+++ Recorded data

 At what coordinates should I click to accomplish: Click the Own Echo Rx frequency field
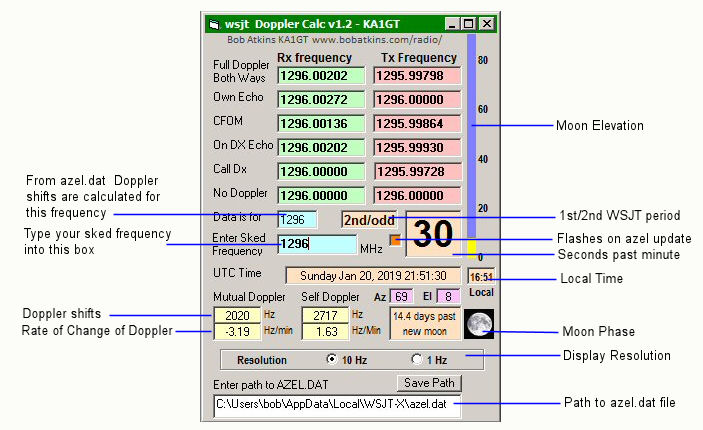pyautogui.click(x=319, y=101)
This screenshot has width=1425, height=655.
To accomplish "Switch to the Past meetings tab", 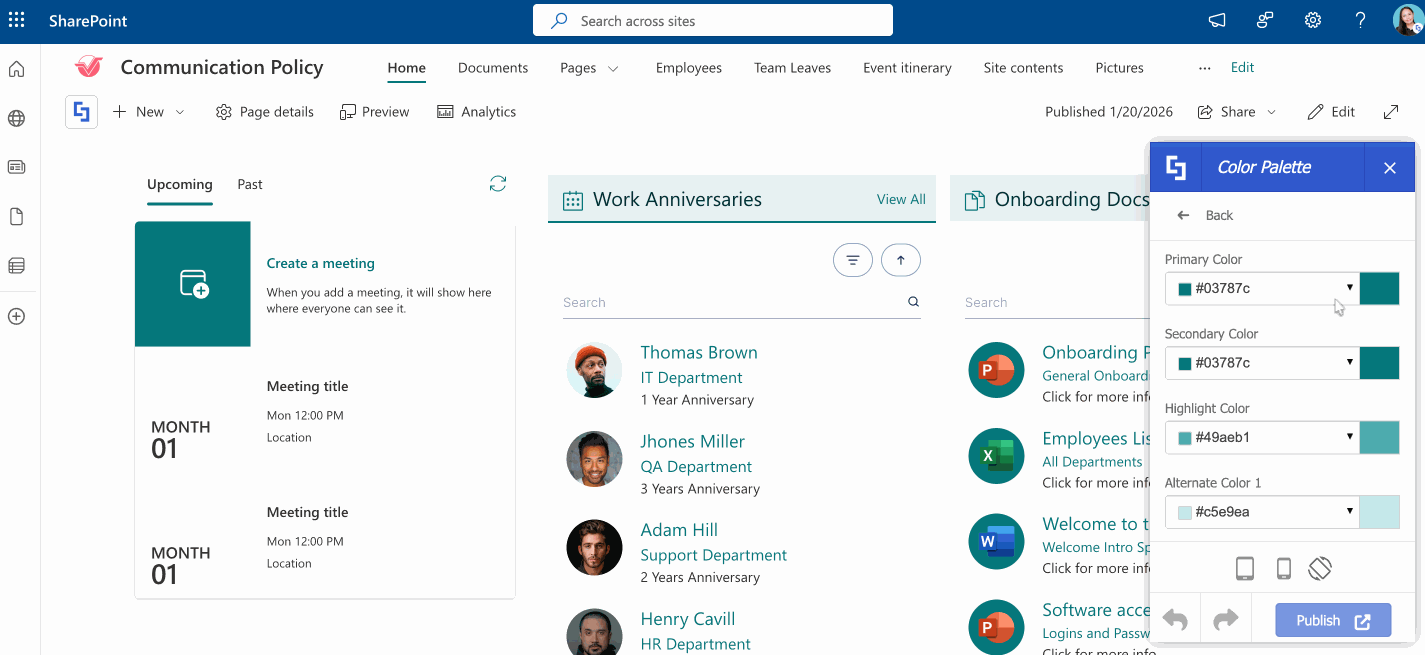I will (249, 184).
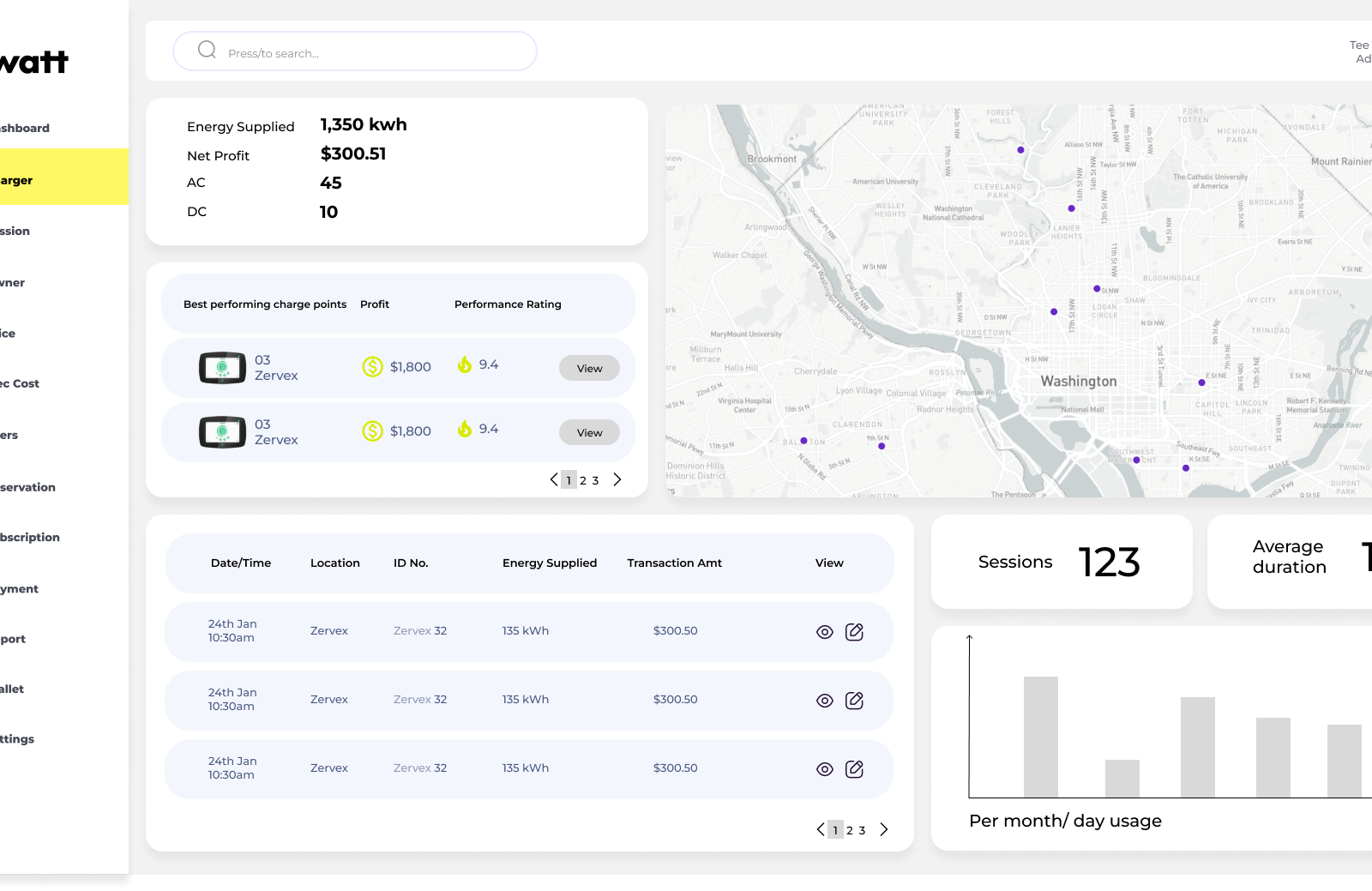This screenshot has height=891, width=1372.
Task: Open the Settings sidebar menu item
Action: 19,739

++++++
+++ Recorded data

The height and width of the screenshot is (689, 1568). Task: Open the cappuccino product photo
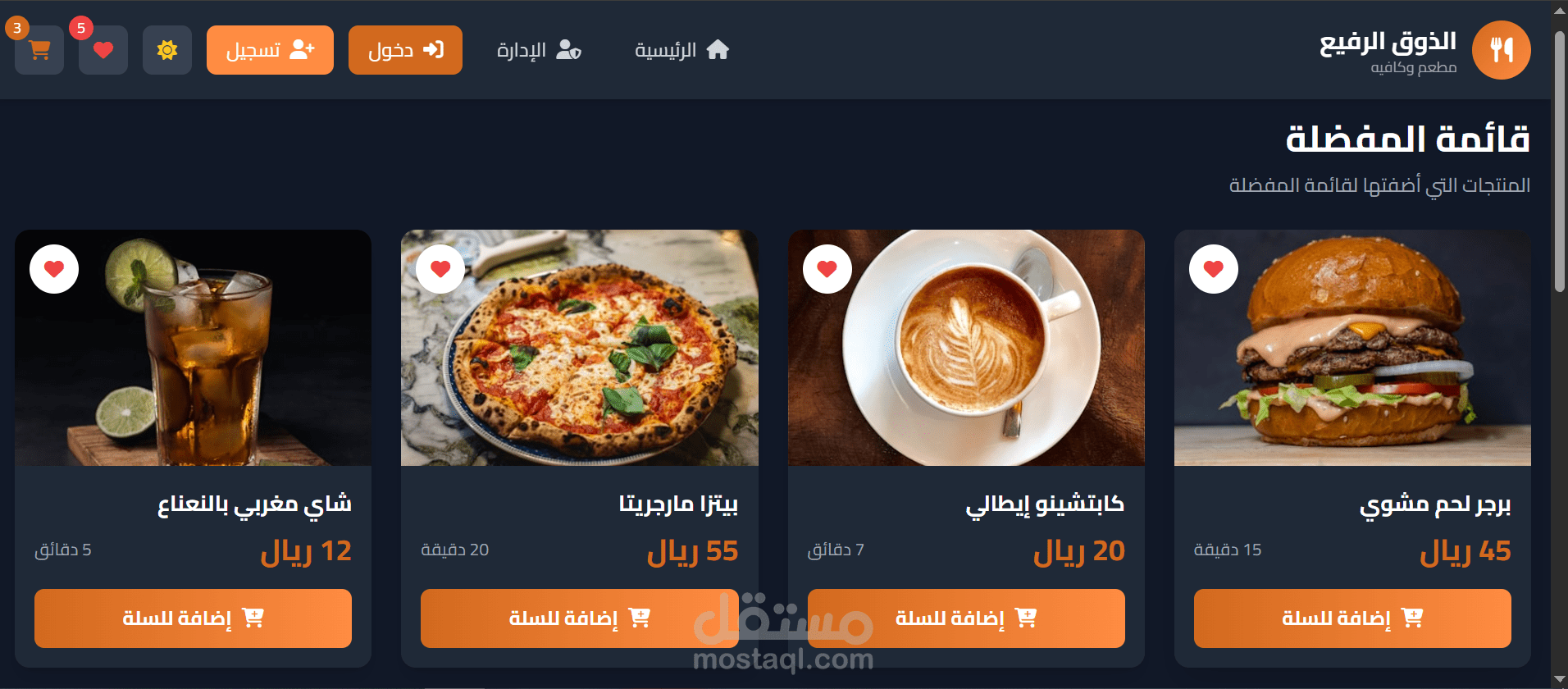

++++++

Using the data above, transcribe exactly the lines between those containing "At what coordinates" and "This screenshot has width=1425, height=655.", inclusive, and leave every picture behind.

*Solution*.
 At what coordinates should I click to accomplish: Click the Own Echo Rx frequency field
pyautogui.click(x=319, y=101)
This screenshot has width=1425, height=655.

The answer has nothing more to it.